> What this task involves: Below are some records. Write out exactly their lines from the one with "Viewport: 593px width, 465px height." through the one with "Open the Star Micronics Cloud settings", and leave the pictures behind.

> Extracted records:
▼▼▼

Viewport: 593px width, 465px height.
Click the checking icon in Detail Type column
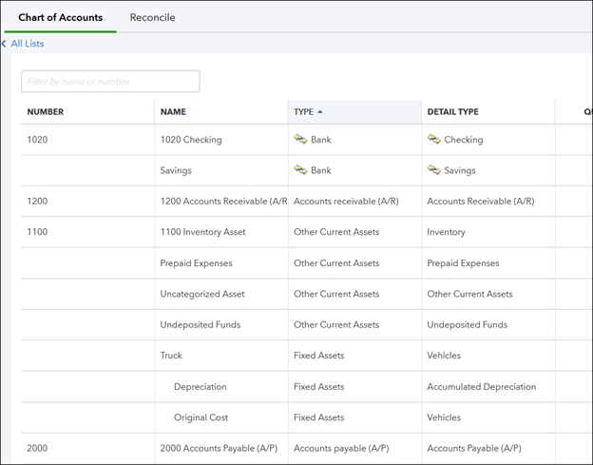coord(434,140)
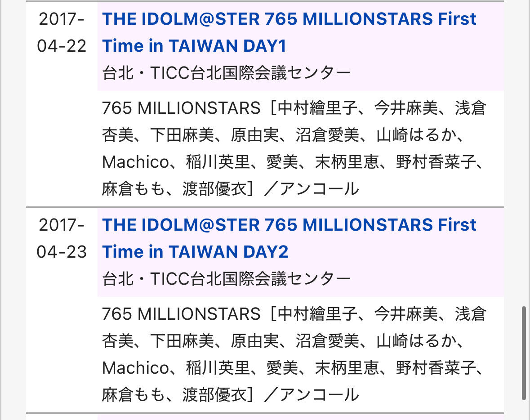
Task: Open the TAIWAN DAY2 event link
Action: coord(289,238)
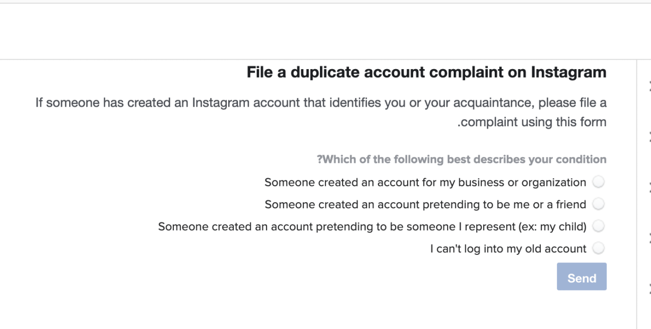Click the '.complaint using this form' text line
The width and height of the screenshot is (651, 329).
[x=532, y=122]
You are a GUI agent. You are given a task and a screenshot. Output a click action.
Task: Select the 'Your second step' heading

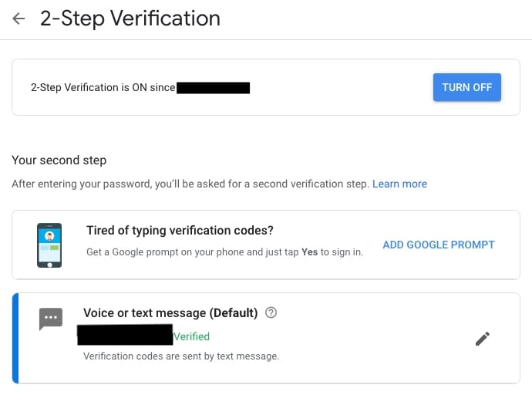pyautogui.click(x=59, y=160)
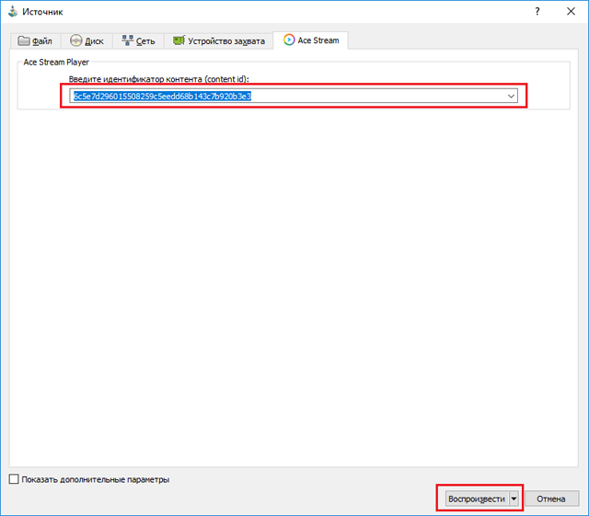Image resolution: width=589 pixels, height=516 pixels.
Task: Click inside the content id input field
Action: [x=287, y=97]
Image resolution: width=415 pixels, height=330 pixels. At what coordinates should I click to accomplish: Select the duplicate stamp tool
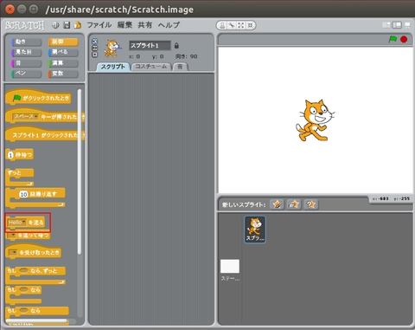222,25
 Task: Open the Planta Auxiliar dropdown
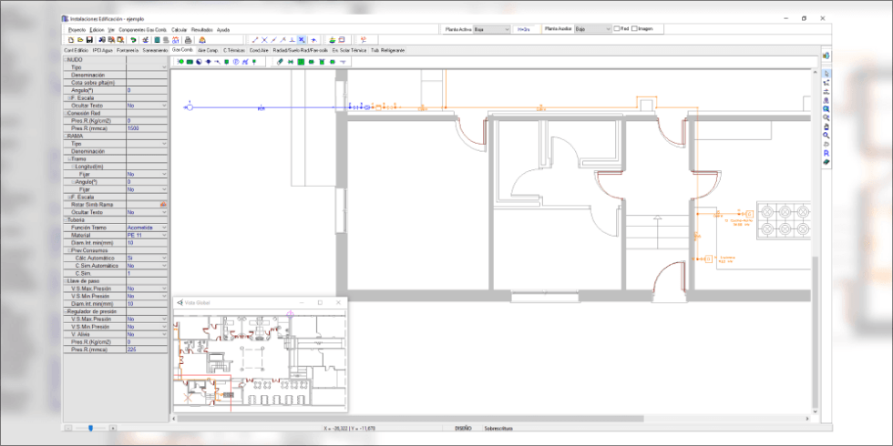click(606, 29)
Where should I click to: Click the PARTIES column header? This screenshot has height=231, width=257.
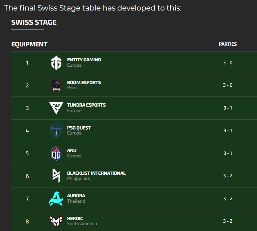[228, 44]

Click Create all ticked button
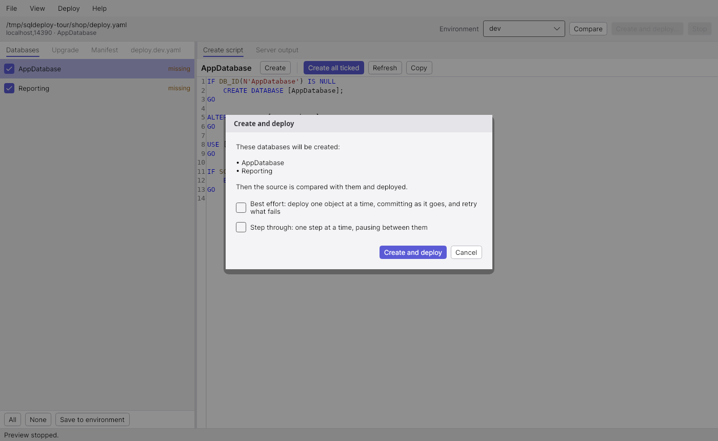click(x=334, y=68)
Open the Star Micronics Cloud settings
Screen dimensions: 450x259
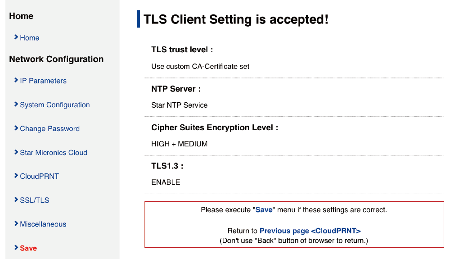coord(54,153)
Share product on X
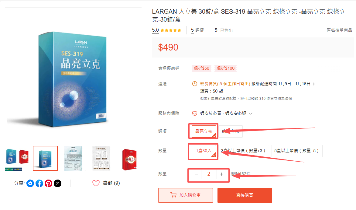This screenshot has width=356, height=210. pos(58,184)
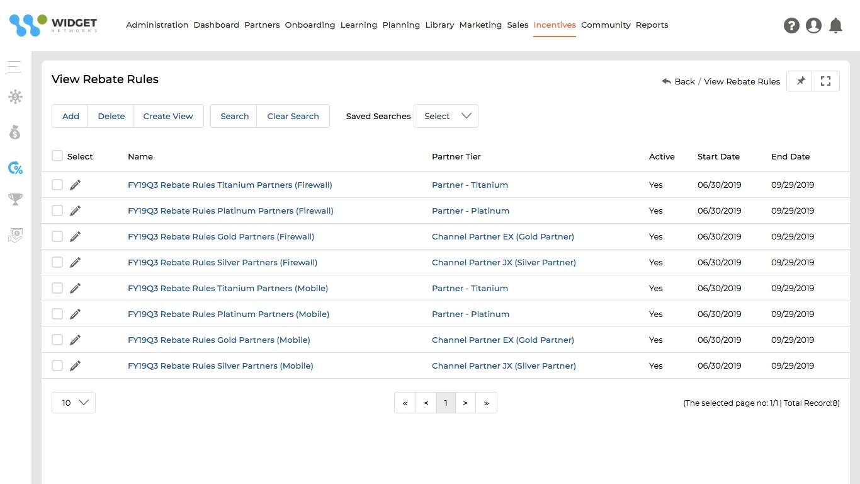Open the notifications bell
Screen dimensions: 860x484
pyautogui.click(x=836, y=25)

▲▲▲
▼▼▼

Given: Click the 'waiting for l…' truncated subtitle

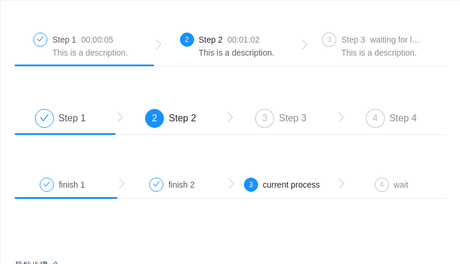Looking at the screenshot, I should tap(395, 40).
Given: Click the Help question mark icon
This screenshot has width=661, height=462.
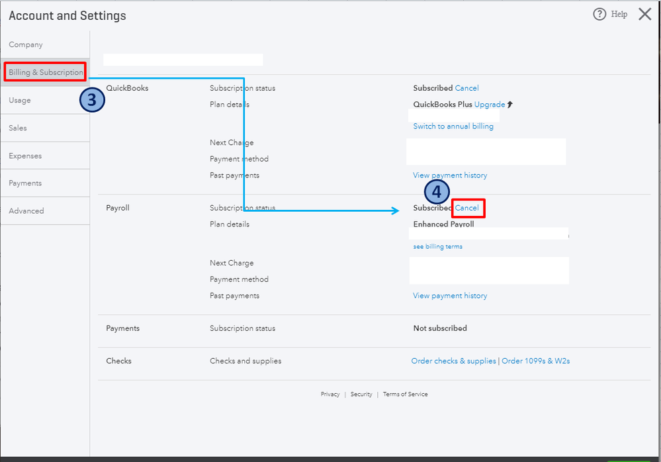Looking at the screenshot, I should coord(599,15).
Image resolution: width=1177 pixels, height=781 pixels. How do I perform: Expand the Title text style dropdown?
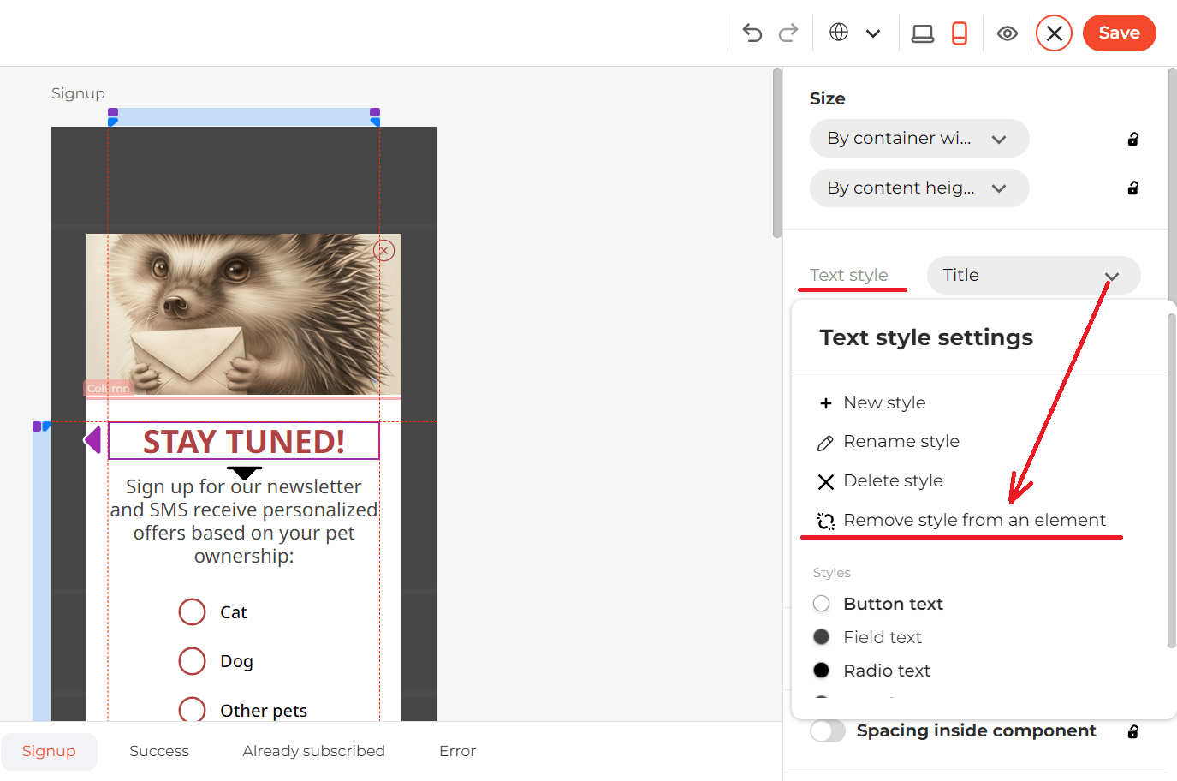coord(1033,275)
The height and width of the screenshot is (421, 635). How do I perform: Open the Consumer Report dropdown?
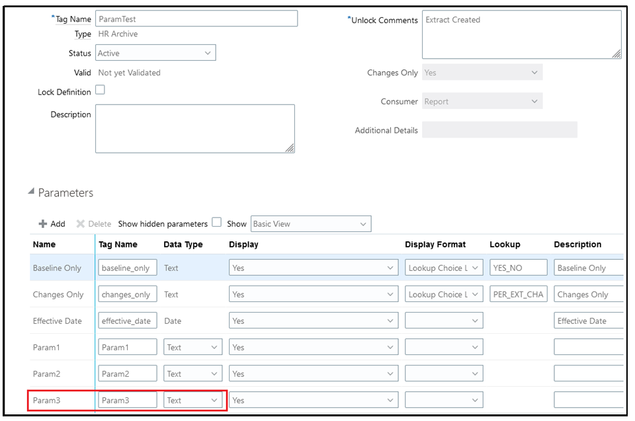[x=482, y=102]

▲▲▲
▼▼▼

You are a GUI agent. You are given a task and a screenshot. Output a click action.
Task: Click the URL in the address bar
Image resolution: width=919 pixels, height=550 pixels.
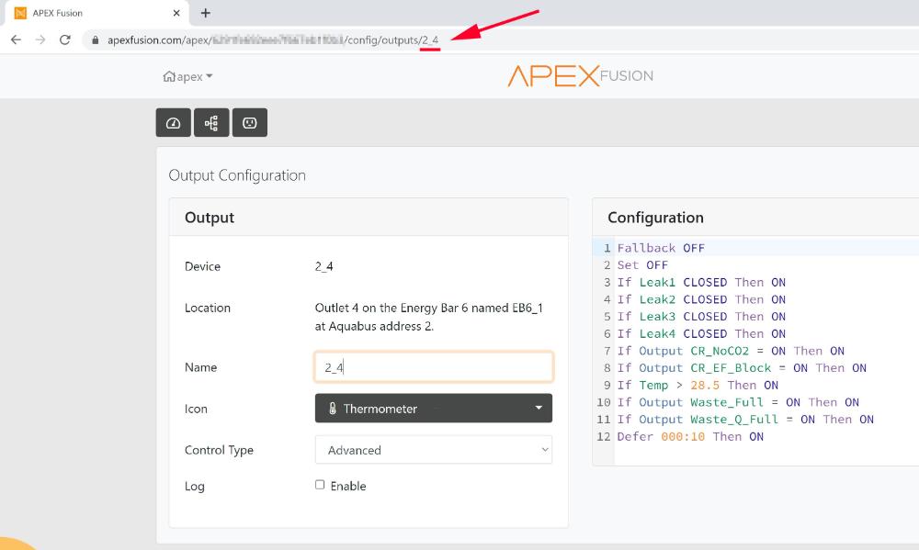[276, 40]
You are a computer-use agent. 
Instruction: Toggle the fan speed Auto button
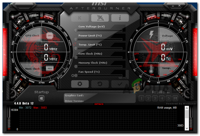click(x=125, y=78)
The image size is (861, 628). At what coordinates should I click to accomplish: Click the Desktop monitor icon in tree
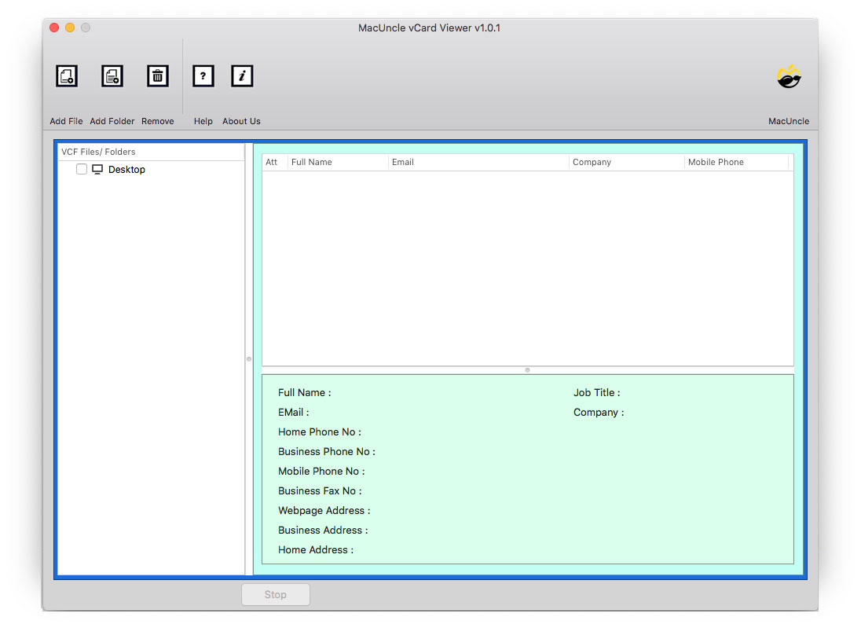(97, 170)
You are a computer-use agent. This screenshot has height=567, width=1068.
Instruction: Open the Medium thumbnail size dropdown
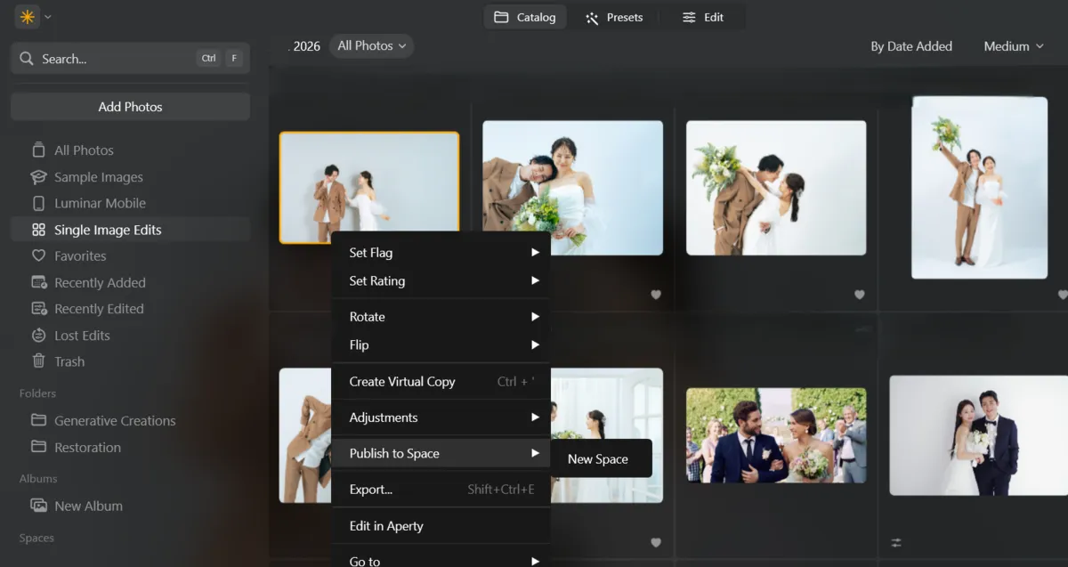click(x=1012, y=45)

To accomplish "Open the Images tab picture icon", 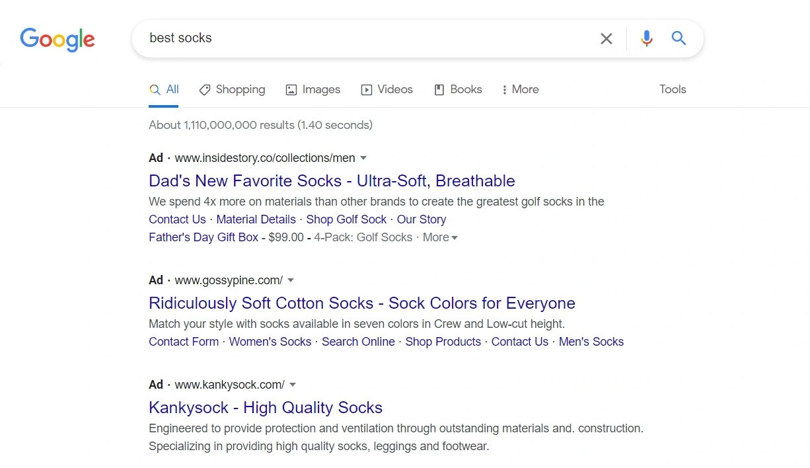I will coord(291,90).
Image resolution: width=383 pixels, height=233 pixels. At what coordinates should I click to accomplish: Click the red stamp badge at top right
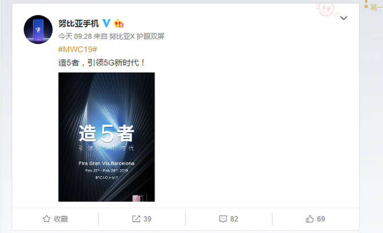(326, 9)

▲▲▲

> Answer box:
Viewport: 593px width, 465px height.
Click the checking icon in Detail Type column
coord(434,140)
Task: Open the TAIWAN DAY2 event link
Action: coord(289,238)
Click the '.complaint using this form' text line
The width and height of the screenshot is (651, 329).
[x=532, y=122]
You are a GUI agent. You are given a task and a screenshot. Output a click action.
Task: Select the 'Your second step' heading

pyautogui.click(x=59, y=160)
Image resolution: width=589 pixels, height=516 pixels.
Task: Click inside the content id input field
Action: [x=287, y=97]
Image resolution: width=415 pixels, height=330 pixels. At what coordinates should I click to accomplish: Select the duplicate stamp tool
222,25
 Task: Open the Planta Auxiliar dropdown
click(606, 29)
Where should I click to: Click the PARTIES column header? This screenshot has height=231, width=257.
[228, 44]

Click Create all ticked button
click(x=334, y=68)
Open the Star Micronics Cloud settings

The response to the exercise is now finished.